Our long-term goal is to develop an effective, simple, blood-based test of the risk of young individuals with normal glucose levels to develop prediabetes during their life. Based on the results of a former ERC-funded research program, we developed a new class of epigenetic biomarkers that capture the earliest shifts in gene regulation, and therefore, may provide far greater predictive power than existing approaches. In this Proof-of-Concept research we have validated the prediction power of this novel biomarkers in identifying the people at risk. This new ability to identify the people at risk, and provide them with effective treatments in time, may dramatically improve the way we are dealing with these harmful diseases.

Relying on measuring methylation levels at a few dozen sites, carefully selected from a list of more than three thousand newly discovered prediabetes-associated biomarkers, we developed a new, effective test of the risk of young individuals with normal glucose levels to develop prediabetes conditions. Unlike polygenic risk scores or symptom-based tools, this assay captures early regulatory changes that arise from the interaction between genetic and environmental factors and affect critical disease genes. These changes cause distinct, biologically critical alterations of key transcription regulators, which ultimately promote disease development. These unique biomarkers capture the earliest shifts in gene regulation, and therefore, they provide far greater predictive power than existing approaches.

Using a well-characterized prospective cohort, we analyzed whole-blood samples collected at ages 31-34 from individuals with normal glucose metabolism (fasting blood glucose <100 mg/dL; A1C<5.7). Some of the tested individuals developed prediabetes (fasting blood glucose 100-125 mg/dL; A1C 5.7-6.4) at ages 41-46 (average of 13 years from initial sample), while the controls remained normoglycemic. Prediabetes-related biomarkers were examined in these baseline samples, and prediction models were developed using different subsets of the novel biomarkers, wherein each biomarker is assigned a defined weight, which contributes to the final test value. Validation of the tests was performed in an independent set of individuals (progressors to prediabetes and matched controls) of the same age group, not included in the samples used for the test development.

Receiver Operating Characteristic (ROC) analysis demonstrated superior predictive power across multiple prediction models based on subsets of the newly discovered biomarkers, with all models achieving an AUC above 0.95. The most efficient model, using only 30 methylation sites, achieved an AUC of 0.97 (95% confidence interval: 0.962-0.988) with accuracy of 0.97 and precision of 0.94. Comparative performance analysis showed that the new test consistently outperformed existing prediction models and scrambled-data controls, achieving markedly higher accuracy and separation between progressors to prediabetes and non-progressors.

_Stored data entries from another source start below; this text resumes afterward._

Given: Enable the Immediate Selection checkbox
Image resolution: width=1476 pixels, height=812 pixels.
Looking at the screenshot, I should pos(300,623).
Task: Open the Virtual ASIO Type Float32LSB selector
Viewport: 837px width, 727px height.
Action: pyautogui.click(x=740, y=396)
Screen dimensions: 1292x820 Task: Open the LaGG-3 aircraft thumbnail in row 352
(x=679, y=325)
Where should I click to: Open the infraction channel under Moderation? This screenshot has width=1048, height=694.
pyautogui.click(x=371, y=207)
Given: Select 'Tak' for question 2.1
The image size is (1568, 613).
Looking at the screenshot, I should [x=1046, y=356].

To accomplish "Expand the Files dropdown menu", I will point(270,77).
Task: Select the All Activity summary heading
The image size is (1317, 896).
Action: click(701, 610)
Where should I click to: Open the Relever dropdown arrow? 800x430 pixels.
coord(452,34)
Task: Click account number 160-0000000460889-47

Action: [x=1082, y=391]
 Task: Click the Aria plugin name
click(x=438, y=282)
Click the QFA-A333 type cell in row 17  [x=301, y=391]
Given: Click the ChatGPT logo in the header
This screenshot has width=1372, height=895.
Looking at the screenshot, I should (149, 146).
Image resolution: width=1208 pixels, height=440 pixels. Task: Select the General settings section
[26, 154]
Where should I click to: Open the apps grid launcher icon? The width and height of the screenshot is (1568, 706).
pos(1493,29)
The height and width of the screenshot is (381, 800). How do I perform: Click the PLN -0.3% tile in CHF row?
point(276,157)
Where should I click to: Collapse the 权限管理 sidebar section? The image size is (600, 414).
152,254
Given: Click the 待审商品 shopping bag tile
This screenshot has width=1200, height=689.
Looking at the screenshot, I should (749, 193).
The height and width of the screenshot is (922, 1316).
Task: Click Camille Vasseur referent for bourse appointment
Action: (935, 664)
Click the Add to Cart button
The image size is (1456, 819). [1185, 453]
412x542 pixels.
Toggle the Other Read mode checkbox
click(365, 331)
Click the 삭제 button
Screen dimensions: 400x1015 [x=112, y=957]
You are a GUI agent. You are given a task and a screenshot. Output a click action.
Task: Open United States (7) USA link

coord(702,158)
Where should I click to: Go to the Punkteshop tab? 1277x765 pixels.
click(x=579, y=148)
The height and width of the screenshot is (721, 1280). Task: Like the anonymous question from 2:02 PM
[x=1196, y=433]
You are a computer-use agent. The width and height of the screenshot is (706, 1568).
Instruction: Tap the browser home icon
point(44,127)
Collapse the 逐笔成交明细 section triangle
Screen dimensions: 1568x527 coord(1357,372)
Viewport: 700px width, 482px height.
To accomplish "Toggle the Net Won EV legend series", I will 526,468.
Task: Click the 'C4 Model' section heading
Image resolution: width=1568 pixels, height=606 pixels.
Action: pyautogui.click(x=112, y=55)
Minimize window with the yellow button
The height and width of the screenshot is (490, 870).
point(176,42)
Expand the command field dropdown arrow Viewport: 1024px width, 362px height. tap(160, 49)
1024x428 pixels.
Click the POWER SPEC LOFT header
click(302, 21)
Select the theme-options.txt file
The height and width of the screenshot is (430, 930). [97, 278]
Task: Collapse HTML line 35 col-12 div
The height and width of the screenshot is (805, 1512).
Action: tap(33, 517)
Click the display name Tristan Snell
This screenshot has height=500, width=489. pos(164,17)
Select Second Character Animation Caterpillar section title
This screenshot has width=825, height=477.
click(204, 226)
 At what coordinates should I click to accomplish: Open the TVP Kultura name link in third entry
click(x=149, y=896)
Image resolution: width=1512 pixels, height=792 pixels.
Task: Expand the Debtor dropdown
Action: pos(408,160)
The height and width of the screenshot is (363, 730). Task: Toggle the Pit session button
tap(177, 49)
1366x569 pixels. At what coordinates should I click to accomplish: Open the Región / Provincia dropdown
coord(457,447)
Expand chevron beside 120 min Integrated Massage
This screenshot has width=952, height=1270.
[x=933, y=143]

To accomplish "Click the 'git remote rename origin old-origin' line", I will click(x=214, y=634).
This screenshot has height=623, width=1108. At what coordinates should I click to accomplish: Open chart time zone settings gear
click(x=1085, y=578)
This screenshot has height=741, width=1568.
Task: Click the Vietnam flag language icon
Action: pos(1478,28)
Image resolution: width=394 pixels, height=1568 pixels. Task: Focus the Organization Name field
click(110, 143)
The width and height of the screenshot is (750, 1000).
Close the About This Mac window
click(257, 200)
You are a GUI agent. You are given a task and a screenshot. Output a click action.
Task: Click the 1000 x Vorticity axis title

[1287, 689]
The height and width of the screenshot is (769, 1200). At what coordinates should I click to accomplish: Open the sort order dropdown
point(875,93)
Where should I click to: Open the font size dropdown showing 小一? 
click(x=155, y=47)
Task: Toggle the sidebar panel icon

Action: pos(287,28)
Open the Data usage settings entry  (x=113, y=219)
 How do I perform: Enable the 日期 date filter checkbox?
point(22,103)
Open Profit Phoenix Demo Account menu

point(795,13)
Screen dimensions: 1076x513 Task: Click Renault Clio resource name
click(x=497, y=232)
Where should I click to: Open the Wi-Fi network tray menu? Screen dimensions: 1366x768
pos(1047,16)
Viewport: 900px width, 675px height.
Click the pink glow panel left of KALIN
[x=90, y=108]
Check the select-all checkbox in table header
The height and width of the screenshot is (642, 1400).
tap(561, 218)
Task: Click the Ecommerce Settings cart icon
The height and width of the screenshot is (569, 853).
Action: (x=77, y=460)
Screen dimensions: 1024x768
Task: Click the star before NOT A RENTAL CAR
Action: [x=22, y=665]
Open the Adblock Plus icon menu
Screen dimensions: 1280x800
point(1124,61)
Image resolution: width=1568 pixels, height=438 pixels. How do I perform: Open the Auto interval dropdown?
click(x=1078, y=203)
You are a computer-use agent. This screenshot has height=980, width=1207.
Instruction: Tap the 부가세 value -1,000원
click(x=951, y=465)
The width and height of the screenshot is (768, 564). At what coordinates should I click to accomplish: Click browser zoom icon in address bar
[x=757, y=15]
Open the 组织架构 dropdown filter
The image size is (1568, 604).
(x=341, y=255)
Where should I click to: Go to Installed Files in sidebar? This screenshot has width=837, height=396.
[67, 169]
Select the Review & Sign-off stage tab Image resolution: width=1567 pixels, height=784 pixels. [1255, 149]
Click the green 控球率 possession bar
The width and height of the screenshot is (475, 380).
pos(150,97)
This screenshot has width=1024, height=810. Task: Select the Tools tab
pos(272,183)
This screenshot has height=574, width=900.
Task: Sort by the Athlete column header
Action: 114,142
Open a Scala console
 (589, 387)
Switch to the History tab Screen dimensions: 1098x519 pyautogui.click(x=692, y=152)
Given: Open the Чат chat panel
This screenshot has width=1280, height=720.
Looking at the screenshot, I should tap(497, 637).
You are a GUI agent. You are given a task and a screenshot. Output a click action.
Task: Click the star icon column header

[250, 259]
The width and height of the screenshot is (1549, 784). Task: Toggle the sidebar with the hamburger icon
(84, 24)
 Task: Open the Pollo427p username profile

We have developed and validated the first effective test to detect the risk of developing prediabetic states among individuals with normal glucose metabolism. We have demonstrated that our test provides higher performance than existing tests. The new test use biomarkers that can only be measured using our technology and cannot be detected with conventional assays including Genome Sequencing, Nanopore sequencing, circulating cell-free DNA sequencing (cfDNAseq), or standard microarrays. As a result, they are absent from existing databases and have not been used in previous attempts to develop predictive models. Current undergoing development steps include optimization and demonstration in particular population groups.